Graphene Oxide and Mesenchymal Stem Cells for Nerve Tissue Engineering: Approaches in Functional Repair and Regeneration After Neural Injury

Neural injuries cause disruptions to the motor, sensory, and autonomic functions that significantly impact a person’s quality of life. Nerves have a limited ability to regenerate, and there are a lack of available treatments that restore the functional capabilities that are lost. Nerve tissue engineering and regenerative medicine offer a promising area of research for developing novel therapeutics to restore function through repair and regeneration after neural injury. Through five chapters, this dissertation investigates, develops, and evaluates novel therapeutics for functional nerve repair involving the components of graphene oxide (GO) and mesenchymal stem cells (MSCs). GO is a carbon-based nanomaterial whose physicochemical and electrical properties have shown promise influencing cell behavior for functional nerve repair; MSCs are multipotent cells derived from a variety of adult tissue sources which have shown promise as a supportive immunomodulator after injury. The first chapter explores these components, in addition to other biomaterials and cell types, that have been commonly used in nerve tissue engineering.
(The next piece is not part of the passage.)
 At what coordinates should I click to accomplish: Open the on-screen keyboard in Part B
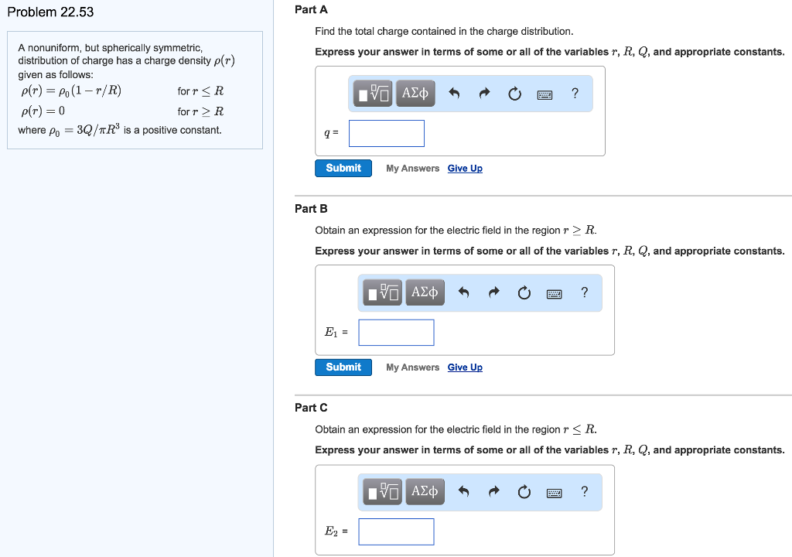click(x=554, y=292)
The second chapter takes the components poly (lactic-co-glycolic acid) (PLGA) and GO to develop a novel nerve guidance conduit, seeded with MSCs, as a degradable, therapeutic implant for peripheral nerve injuries. We evaluate the biocompatibility and efficacy of the conduit in a sciatic nerve defect model for 6-months. The third chapter advances the cellular component of our therapeutic implant by developing neurospheres, a foundational 3D environment to be co-cultured with MSCs for enhanced functional repair. The fourth chapter aims to improve our understanding of how GO influences neurogenesis, which impacts the timing of implantation after injury. We also evaluate the material’s feasibility as an implant for penetrating traumatic brain injuries. The fifth chapter takes the PLGA and GO components and alters their chemistry for fabrication using resin-based printing. This allows for the expansion of applications from peripheral to central nervous system injuries. Overall, this dissertation improves our understanding of nerve tissue engineering, advances PLGA and GO as a therapeutic scaffold for peripheral and central nerve injuries, and advances MSCs to 3D multi-cellular spheroids, to improve functional repair and regeneration after neural injury.